Task item >> Which lines in the data below contain the word "Email"? Pull each of them out.
-------- Material provided
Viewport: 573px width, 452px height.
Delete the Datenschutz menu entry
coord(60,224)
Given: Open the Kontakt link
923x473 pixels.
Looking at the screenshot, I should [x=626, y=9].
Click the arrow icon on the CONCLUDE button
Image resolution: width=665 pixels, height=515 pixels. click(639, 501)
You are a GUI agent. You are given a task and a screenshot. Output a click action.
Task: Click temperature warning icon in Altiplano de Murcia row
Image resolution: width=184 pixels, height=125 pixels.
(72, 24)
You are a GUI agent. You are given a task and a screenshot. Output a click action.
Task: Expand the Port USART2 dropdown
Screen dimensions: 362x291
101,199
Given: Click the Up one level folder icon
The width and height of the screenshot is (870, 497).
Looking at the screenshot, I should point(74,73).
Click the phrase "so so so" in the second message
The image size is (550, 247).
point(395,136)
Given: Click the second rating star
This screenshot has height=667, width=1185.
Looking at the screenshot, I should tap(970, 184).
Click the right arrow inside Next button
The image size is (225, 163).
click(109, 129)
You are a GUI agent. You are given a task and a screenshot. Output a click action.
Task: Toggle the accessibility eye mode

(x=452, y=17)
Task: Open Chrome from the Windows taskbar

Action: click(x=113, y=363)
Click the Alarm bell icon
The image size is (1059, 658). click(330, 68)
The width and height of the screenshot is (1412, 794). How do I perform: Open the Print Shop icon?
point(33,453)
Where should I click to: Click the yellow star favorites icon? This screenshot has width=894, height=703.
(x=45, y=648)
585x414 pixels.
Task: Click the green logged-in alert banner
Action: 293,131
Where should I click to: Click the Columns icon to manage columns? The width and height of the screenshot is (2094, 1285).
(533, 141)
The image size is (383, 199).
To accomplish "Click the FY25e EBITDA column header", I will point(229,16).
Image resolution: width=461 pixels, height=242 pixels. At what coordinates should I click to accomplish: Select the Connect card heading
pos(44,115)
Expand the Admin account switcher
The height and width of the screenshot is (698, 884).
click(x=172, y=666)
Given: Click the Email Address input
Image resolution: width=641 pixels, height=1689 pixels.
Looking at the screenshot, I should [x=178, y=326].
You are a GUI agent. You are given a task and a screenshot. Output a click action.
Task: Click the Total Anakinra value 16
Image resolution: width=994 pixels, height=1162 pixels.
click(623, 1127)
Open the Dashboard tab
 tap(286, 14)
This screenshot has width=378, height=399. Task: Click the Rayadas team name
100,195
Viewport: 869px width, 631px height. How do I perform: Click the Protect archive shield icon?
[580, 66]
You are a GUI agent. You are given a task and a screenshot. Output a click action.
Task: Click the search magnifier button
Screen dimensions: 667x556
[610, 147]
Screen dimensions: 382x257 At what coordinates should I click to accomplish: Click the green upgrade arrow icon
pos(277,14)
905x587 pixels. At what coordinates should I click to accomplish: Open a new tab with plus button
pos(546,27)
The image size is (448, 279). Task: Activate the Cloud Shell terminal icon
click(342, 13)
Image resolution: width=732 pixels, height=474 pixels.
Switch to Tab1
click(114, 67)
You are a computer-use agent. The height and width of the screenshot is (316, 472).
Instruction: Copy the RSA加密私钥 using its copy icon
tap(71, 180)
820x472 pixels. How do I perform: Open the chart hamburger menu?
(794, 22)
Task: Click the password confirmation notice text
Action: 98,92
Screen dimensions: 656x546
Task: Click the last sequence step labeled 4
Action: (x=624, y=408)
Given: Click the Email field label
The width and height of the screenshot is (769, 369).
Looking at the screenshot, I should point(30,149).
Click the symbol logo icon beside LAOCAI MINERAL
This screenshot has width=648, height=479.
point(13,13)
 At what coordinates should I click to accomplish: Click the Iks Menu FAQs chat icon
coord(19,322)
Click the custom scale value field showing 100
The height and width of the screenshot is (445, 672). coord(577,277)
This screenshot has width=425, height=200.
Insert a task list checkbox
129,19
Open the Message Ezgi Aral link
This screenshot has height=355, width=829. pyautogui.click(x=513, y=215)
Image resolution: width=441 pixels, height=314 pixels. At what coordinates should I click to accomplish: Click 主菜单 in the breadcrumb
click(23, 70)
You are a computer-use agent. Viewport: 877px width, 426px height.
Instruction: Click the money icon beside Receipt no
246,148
----------------
Answer section >>
Given: Click the Email Address input
Given: Click the Email field label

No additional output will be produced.